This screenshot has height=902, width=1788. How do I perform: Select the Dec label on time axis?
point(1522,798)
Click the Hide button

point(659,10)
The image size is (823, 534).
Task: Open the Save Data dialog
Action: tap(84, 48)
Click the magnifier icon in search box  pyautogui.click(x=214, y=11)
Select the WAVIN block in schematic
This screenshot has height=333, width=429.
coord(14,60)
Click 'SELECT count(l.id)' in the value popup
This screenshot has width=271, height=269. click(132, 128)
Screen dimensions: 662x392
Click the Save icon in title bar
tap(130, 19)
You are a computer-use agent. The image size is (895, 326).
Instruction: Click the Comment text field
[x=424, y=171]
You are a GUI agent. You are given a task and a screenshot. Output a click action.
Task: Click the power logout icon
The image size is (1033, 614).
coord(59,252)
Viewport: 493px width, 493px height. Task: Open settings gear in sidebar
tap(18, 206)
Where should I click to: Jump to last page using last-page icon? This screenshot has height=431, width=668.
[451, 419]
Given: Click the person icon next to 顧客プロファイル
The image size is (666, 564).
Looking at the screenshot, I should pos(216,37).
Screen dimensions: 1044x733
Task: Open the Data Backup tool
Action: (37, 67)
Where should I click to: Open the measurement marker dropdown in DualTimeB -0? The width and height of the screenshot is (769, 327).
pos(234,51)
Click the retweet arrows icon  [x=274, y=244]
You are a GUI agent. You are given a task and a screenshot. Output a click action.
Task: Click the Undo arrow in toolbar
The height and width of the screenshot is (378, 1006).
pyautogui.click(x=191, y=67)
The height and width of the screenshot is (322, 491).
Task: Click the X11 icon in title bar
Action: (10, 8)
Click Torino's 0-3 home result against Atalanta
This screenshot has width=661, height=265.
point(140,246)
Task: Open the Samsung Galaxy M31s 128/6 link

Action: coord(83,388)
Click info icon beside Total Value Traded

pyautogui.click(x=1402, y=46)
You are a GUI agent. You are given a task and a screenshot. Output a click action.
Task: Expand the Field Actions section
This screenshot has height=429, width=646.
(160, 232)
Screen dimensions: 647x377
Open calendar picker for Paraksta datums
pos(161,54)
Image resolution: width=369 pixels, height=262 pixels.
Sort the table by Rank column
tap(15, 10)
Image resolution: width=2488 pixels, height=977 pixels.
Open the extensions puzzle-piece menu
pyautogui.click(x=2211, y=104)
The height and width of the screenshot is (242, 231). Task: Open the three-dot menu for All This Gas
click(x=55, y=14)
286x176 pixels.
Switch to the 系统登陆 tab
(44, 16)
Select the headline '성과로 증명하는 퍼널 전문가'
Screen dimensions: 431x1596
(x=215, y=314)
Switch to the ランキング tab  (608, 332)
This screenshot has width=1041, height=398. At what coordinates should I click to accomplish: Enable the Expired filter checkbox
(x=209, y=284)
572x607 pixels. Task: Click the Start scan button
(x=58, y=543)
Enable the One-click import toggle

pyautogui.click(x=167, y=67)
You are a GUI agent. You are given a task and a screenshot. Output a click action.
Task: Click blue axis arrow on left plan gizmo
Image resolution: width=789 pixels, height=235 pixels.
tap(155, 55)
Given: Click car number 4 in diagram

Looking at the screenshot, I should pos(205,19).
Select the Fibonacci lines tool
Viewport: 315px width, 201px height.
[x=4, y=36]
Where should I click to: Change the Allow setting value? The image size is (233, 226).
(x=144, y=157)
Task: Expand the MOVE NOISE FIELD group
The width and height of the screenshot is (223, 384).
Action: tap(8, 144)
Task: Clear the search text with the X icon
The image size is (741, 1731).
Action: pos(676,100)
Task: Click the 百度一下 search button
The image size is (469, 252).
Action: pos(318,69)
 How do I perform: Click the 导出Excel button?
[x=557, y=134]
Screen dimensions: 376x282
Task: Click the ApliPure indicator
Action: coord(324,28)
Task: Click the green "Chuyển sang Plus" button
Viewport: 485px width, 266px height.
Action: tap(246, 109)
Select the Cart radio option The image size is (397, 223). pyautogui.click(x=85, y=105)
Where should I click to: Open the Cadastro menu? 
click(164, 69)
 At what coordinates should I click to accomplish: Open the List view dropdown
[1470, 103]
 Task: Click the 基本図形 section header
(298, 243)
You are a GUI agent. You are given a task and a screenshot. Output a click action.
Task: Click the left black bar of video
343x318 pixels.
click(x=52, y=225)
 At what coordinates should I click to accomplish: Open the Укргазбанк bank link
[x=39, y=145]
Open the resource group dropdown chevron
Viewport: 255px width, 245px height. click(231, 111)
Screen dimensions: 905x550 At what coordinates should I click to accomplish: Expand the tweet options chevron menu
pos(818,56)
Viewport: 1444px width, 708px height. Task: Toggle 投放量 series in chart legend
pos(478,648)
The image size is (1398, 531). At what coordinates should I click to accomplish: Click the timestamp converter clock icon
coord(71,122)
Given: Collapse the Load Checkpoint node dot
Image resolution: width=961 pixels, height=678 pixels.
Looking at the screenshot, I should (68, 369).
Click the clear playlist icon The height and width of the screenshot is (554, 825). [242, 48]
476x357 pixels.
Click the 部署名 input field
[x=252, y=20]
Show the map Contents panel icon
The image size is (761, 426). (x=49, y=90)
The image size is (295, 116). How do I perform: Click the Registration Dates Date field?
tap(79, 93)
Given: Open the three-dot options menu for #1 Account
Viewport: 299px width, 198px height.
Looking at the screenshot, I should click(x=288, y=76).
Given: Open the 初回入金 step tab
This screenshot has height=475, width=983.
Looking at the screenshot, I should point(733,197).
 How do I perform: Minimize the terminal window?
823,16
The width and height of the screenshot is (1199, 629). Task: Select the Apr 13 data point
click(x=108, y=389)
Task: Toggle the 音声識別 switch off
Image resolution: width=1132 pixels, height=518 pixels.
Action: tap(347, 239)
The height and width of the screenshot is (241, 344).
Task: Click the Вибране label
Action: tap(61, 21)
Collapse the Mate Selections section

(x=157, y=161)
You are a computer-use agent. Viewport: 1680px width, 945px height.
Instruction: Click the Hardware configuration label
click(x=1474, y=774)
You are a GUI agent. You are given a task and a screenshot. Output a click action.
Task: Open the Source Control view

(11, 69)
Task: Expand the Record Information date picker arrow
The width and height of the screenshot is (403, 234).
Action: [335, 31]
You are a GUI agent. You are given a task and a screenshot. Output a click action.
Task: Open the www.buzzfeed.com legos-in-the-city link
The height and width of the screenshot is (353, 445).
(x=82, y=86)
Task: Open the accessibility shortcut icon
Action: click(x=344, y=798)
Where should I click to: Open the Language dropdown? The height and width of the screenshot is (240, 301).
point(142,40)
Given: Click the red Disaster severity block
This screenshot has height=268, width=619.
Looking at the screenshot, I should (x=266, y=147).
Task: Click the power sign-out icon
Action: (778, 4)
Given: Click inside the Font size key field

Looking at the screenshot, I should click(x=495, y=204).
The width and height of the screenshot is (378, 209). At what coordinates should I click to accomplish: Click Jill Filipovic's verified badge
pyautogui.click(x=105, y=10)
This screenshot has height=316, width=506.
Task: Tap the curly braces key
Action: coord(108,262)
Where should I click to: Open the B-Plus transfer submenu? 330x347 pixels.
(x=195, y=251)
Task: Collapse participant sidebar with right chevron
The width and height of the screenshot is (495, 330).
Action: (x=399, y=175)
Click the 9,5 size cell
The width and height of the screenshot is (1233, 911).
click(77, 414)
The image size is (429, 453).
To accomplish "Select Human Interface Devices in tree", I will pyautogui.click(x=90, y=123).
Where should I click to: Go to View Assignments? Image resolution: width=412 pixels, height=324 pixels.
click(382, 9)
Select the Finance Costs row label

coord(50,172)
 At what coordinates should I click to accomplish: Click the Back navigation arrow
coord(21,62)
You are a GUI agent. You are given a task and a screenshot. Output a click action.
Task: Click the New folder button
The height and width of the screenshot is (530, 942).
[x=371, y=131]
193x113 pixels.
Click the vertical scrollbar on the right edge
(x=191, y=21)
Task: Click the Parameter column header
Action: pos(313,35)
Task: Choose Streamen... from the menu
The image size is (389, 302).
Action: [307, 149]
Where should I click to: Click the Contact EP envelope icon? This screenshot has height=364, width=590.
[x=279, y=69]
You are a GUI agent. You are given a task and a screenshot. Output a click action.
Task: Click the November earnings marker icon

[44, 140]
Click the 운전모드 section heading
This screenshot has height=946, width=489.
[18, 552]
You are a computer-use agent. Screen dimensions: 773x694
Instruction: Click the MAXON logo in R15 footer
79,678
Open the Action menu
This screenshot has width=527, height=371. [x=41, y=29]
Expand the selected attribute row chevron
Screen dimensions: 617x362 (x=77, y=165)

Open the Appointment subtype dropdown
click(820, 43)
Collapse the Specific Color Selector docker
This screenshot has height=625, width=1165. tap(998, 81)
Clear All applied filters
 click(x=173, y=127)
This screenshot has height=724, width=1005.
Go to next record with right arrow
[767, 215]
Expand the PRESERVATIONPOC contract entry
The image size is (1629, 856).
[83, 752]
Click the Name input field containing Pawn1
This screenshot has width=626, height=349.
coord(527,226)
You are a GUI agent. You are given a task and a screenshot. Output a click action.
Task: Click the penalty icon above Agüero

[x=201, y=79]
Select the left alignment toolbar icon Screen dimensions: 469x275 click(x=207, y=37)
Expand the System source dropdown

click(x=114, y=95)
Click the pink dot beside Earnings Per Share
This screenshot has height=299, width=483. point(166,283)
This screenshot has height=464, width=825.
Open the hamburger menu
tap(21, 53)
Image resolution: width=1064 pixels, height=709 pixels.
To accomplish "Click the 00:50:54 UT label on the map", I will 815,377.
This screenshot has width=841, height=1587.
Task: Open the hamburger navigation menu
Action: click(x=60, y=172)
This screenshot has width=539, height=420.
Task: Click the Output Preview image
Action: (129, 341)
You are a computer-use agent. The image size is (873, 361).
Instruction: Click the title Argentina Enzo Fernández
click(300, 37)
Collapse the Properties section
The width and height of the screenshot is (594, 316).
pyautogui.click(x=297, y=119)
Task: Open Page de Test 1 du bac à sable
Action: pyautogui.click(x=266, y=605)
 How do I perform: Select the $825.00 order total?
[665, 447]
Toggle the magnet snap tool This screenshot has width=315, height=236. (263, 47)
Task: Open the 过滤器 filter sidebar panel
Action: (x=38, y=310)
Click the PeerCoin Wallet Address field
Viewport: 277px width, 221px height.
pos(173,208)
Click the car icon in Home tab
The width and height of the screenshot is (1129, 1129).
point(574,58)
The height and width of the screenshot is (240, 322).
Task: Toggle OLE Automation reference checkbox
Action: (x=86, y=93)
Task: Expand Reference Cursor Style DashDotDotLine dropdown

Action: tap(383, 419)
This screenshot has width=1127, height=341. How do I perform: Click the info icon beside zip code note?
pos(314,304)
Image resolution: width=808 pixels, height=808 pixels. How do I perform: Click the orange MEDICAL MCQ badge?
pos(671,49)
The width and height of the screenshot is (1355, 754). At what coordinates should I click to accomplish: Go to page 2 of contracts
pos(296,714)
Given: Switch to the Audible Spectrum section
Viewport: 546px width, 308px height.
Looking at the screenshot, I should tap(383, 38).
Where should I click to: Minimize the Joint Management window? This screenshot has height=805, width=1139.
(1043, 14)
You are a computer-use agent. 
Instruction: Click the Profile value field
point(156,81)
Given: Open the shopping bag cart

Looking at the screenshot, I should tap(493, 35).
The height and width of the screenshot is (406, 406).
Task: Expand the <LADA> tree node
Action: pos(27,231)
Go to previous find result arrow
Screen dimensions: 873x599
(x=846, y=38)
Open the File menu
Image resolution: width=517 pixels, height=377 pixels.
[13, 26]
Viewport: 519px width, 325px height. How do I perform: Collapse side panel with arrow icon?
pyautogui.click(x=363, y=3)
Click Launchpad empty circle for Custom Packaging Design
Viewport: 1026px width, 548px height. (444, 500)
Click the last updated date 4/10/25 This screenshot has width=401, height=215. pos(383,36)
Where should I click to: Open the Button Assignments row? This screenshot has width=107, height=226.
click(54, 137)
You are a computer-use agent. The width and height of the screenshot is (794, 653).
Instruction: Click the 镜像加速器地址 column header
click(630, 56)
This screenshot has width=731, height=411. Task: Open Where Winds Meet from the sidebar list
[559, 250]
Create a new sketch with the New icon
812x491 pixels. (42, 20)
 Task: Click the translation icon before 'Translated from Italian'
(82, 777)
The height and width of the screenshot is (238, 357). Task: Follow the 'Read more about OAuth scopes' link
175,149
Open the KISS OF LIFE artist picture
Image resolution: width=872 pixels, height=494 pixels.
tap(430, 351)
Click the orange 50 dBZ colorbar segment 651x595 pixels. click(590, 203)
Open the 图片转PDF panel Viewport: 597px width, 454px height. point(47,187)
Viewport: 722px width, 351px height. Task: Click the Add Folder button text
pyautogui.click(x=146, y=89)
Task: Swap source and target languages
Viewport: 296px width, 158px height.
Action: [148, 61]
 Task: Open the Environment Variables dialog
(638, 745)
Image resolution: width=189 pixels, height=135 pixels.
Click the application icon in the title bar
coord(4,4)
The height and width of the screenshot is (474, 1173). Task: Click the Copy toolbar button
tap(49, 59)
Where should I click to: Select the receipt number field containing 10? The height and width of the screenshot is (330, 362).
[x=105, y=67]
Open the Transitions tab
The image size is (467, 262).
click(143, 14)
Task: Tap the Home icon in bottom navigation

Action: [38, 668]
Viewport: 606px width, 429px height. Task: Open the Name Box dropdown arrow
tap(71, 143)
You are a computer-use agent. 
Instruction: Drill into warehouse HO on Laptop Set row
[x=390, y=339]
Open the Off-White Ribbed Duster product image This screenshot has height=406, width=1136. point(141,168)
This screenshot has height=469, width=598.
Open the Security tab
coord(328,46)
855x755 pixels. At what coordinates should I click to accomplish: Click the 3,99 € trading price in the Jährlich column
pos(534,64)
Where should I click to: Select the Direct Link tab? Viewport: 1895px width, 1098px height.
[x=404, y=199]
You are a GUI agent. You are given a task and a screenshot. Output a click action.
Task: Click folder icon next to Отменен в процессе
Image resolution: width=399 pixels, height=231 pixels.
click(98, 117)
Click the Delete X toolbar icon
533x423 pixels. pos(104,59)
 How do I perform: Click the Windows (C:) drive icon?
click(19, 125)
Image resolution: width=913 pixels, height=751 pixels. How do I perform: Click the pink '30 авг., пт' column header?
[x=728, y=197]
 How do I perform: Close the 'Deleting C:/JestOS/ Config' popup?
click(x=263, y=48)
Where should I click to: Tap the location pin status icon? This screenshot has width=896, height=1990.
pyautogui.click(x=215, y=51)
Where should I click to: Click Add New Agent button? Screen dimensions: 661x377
-- -- --
Short exercise
Turn the records, starting at the line that contains "Click Launchpad empty" and ending at the line that contains "Open the 图片转PDF", into a Markdown table with the columns Row and Line. Number each line in Row, put the line itself in Line, and leave out any blank lines.

Finished task
| Row | Line |
|---|---|
| 1 | Click Launchpad empty circle for Custom Packaging Design |
| 2 | Viewport: 1026px width, 548px height. (444, 500) |
| 3 | Click the last updated date 4/10/25 This screenshot has width=401, height=215. pos(383,36) |
| 4 | Where should I click to: Open the Button Assignments row? This screenshot has width=107, height=226. |
| 5 | click(54, 137) |
| 6 | You are a computer-use agent. The width and height of the screenshot is (794, 653). |
| 7 | Instruction: Click the 镜像加速器地址 column header |
| 8 | click(630, 56) |
| 9 | This screenshot has width=731, height=411. Task: Open Where Winds Meet from the sidebar list |
| 10 | [559, 250] |
| 11 | Create a new sketch with the New icon |
| 12 | 812x491 pixels. (42, 20) |
| 13 |  Task: Click the translation icon before 'Translated from Italian' |
| 14 | (82, 777) |
| 15 | The height and width of the screenshot is (238, 357). Task: Follow the 'Read more about OAuth scopes' link |
| 16 | 175,149 |
| 17 | Open the KISS OF LIFE artist picture |
| 18 | Image resolution: width=872 pixels, height=494 pixels. |
| 19 | tap(430, 351) |
| 20 | Click the orange 50 dBZ colorbar segment 651x595 pixels. click(590, 203) |
| 21 | Open the 图片转PDF panel Viewport: 597px width, 454px height. point(47,187) |